§ **ACTIVITY**:
Copy only the lines from the one containing "The height and" through the final line of the records below, exactly as written, with no pictures.

-- INFORMATION follows --

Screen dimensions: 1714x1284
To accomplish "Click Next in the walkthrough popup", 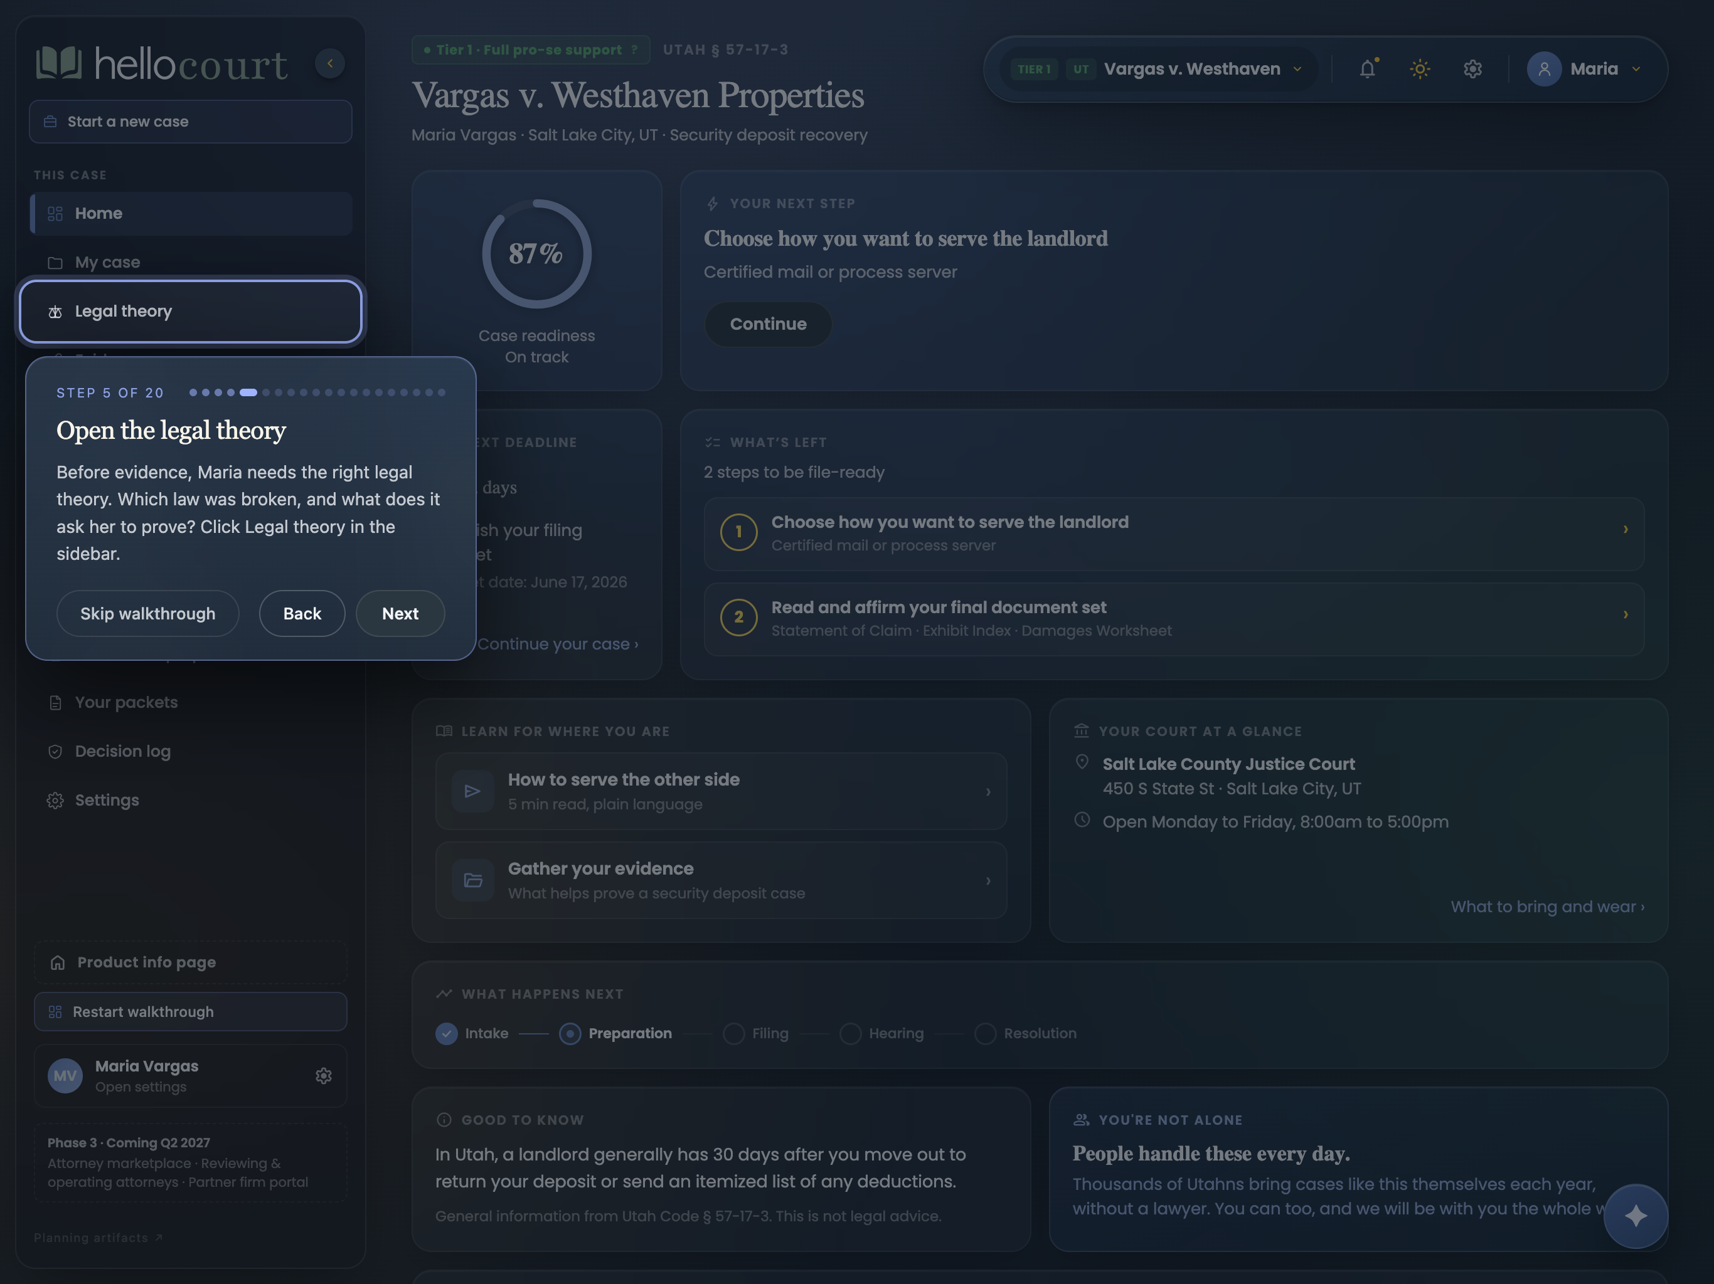I will tap(400, 613).
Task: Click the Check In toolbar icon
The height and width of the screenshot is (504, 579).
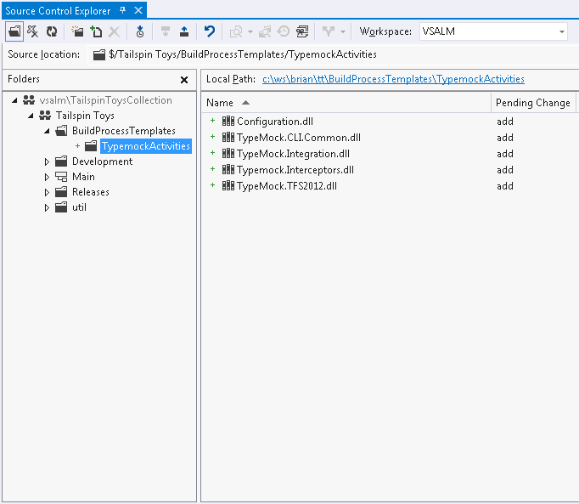Action: tap(184, 31)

-- INFORMATION concluded --

§ **TASK SOLUTION**:
The height and width of the screenshot is (504, 579).
Action: tap(184, 31)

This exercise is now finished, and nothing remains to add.